The "Shunno" edition (meaning "zero" in Bangla) was a response to global challenges, emphasizing digital integration and multidisciplinary practices.

== Activities and events ==
Chobi Mela hosts a range of activities that engage both participants and the public, including:

- Exhibitions: Showcasing works by photographers from diverse countries, often held across multiple venues in Dhaka.

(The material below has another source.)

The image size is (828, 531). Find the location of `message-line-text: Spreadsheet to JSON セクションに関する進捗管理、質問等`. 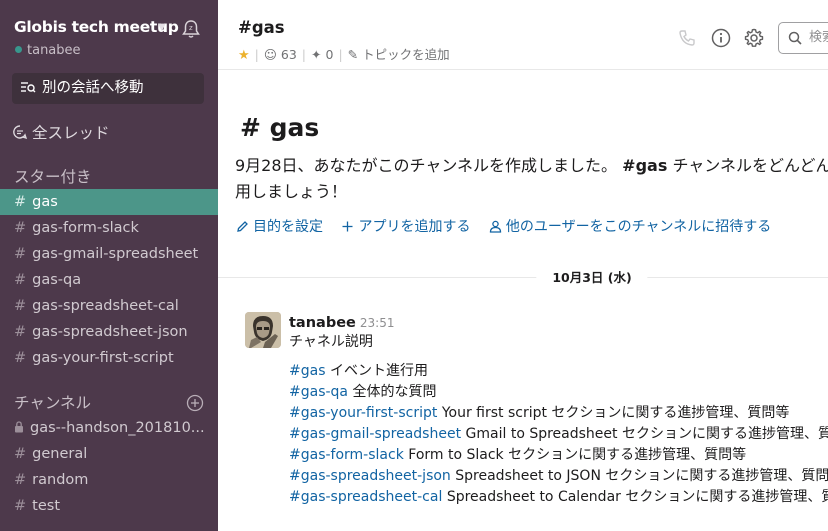

message-line-text: Spreadsheet to JSON セクションに関する進捗管理、質問等 is located at coordinates (642, 476).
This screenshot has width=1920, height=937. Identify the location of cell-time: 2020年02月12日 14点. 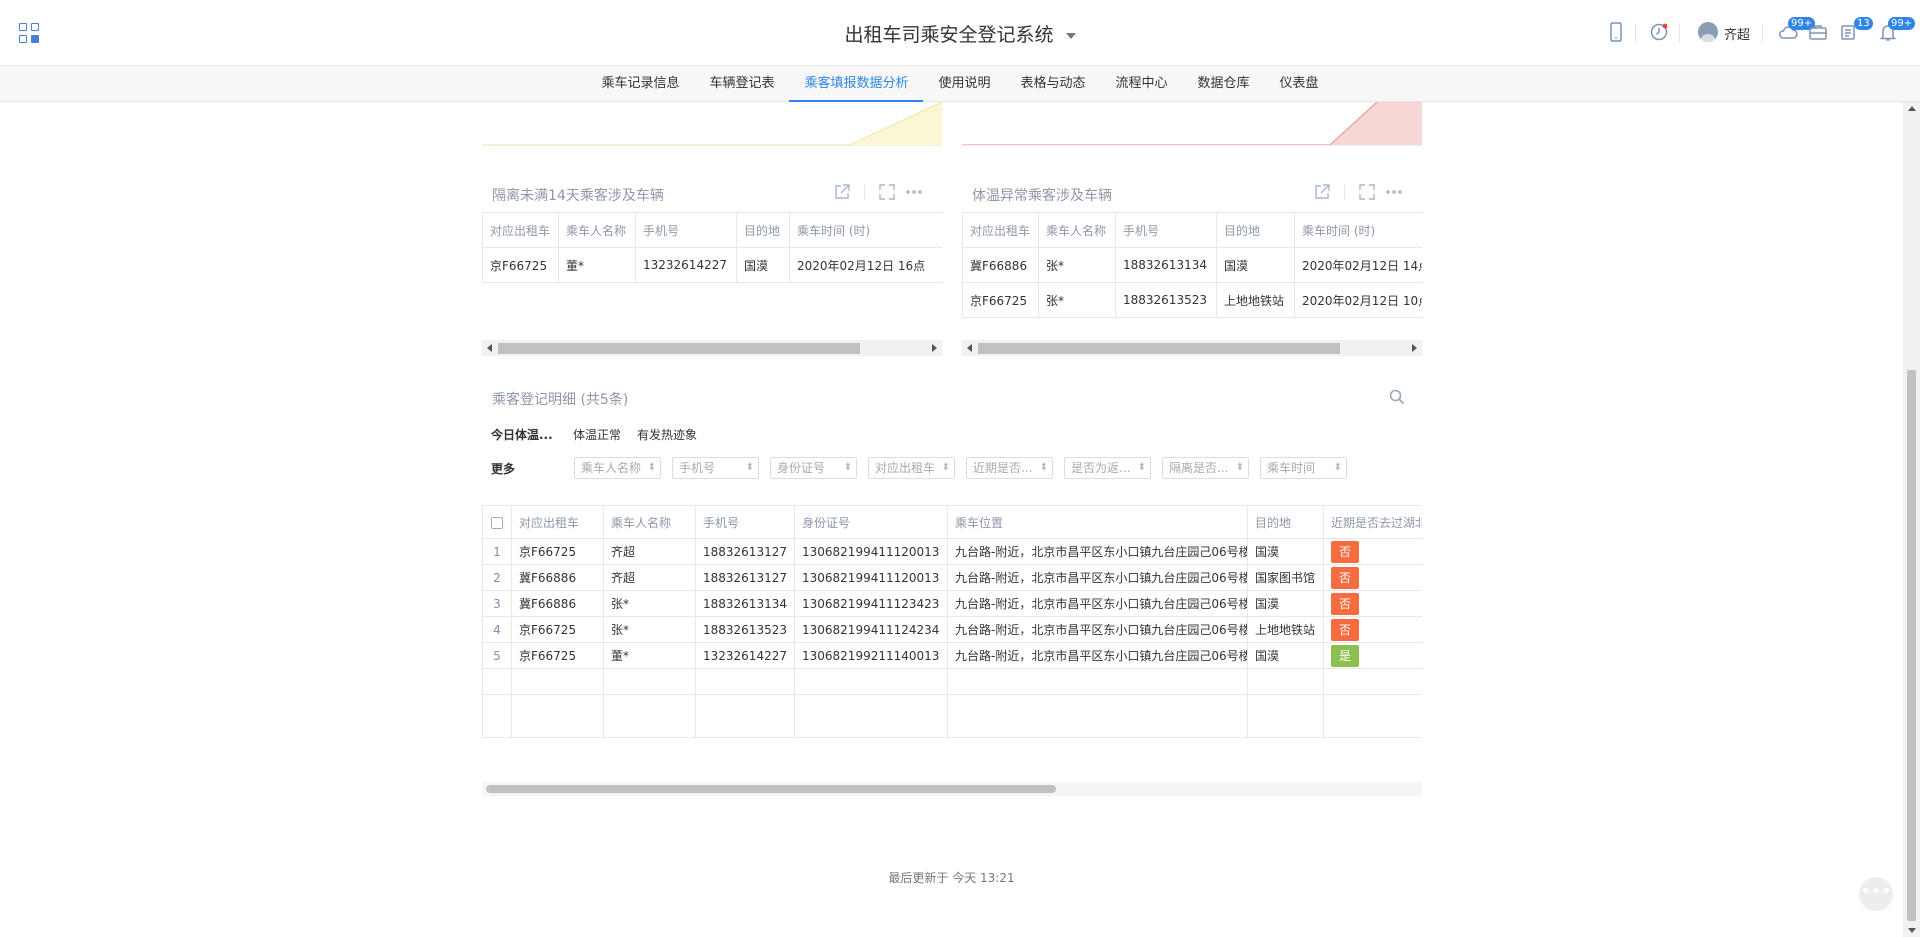
(1358, 265).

For instance, Chobi Mela VIII (2015) featured 31 artists from 22 countries, while Chobi Mela X (2019) included 33 exhibitions by 44 artists from 21 countries.
- Workshops: Led by acclaimed photographers and educators, offering hands-on learning for emerging artists.
- Lectures and Discussions: Panels exploring the societal impact of photography, such as the 2021 artist talks with Sabih Ahmed and Sohrab Hura.
- Portfolio Reviews: Providing feedback opportunities for photographers to refine their work.
- Mobile Exhibitions: A signature feature where rickshaw vans display photography across Dhaka, making art accessible to diverse communities, including those with limited literacy.
- Artist Talks and Film Screenings: Offering insights into visual storytelling, enhanced in 2021 with a podcast series curated by Munem Wasif.
- Chobi Mela Fellowship: Commissions local Bangladeshi artists to create site-specific works tied to each edition's theme, fostering regional talent.

== Impact and significance ==
Chobi Mela's thematic focus—addressing issues like exclusion, resistance, and transition—encourages dialogue on social and cultural challenges.

The festival's outreach, particularly through mobile exhibitions, democratizes access to art in Bangladesh, engaging communities beyond urban centers.